Screen grounding items

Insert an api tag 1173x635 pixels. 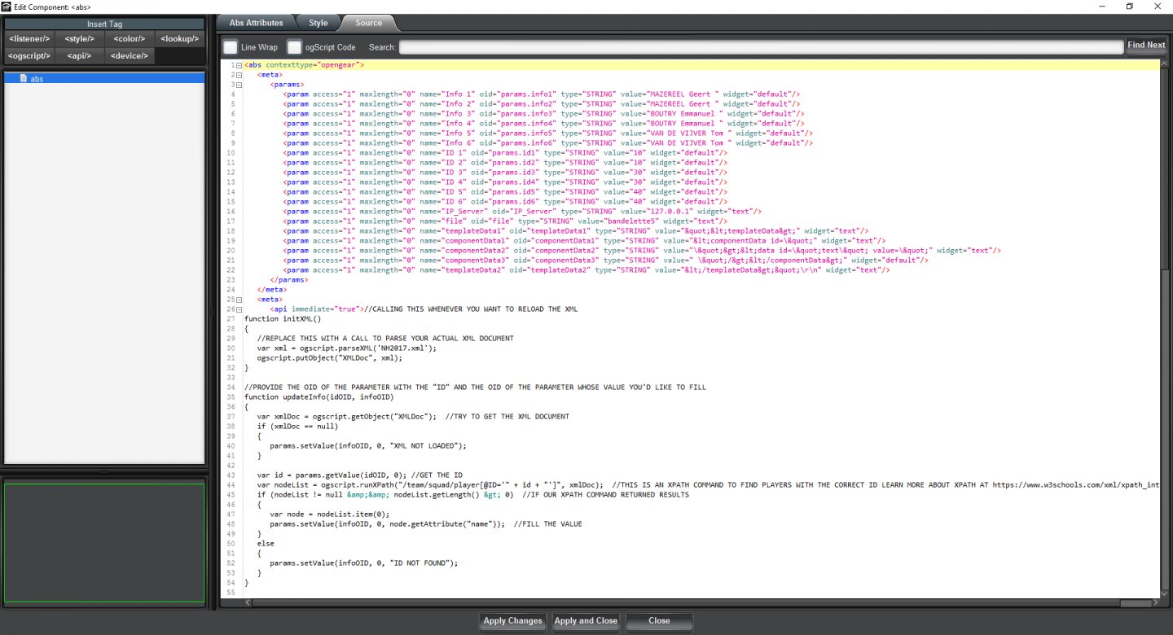(79, 55)
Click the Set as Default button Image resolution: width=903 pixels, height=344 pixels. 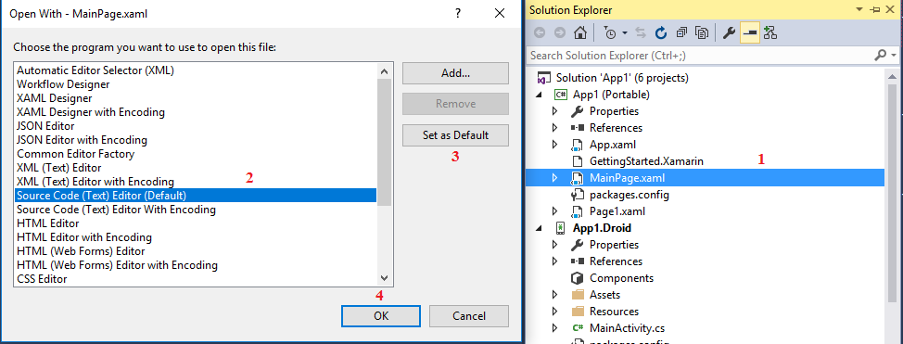pyautogui.click(x=455, y=135)
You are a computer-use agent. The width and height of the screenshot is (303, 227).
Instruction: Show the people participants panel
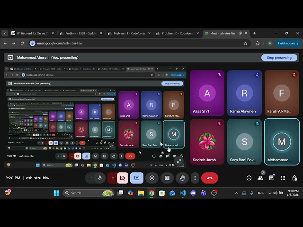click(260, 178)
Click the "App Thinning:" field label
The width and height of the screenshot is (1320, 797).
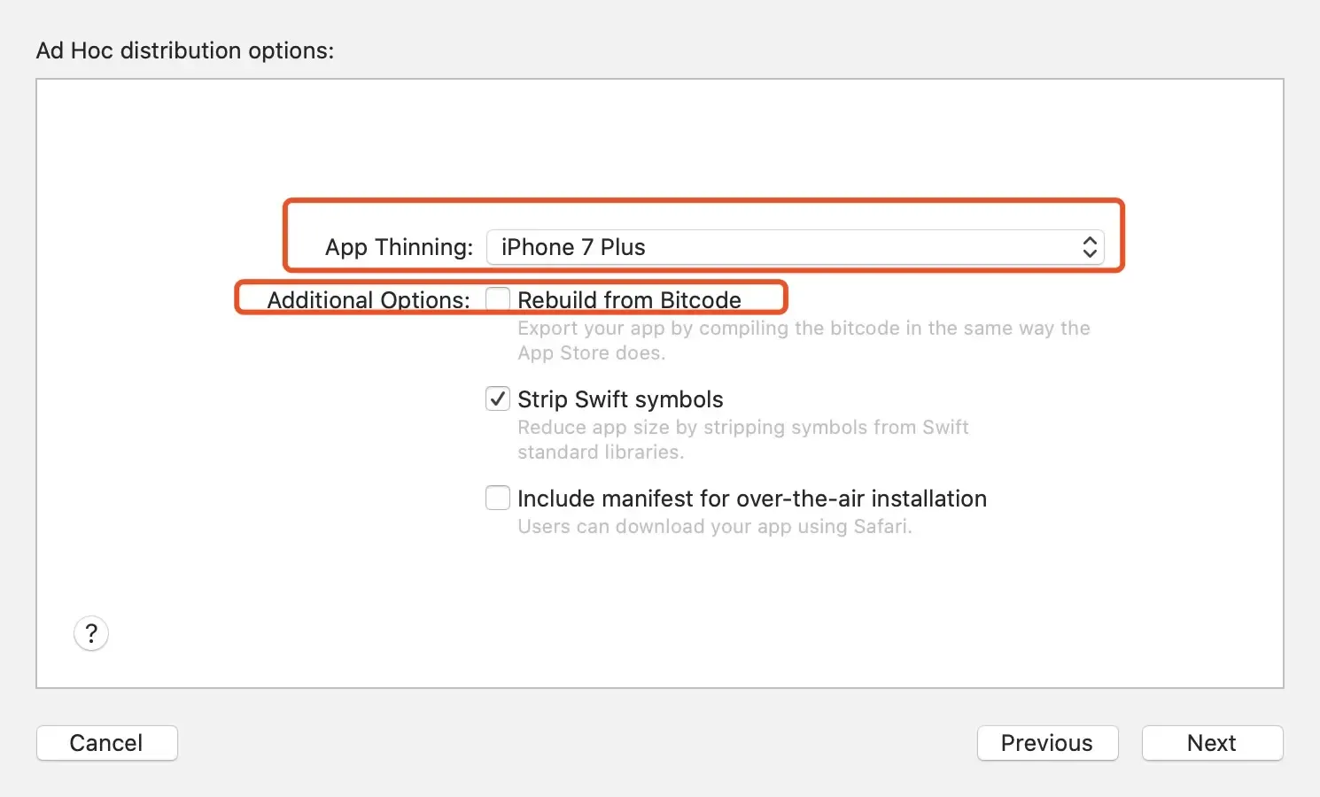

▶ [EXERCISE GOAL]
Turn the lines from the one containing "You are a computer-use" through the end of the items above into a Markdown table with the columns Row and Line, where Row numbers each line and Line holds its text. Skip blank lines and leave the pictures out.

▶ [FULL ANSWER]
| Row | Line |
|---|---|
| 1 | You are a computer-use agent. The width and height of the screenshot is (303, 227). |
| 2 | Instruction: Show the people participants panel |
| 3 | click(260, 178) |
| 4 | Click the "App Thinning:" field label |
| 5 | The width and height of the screenshot is (1320, 797). |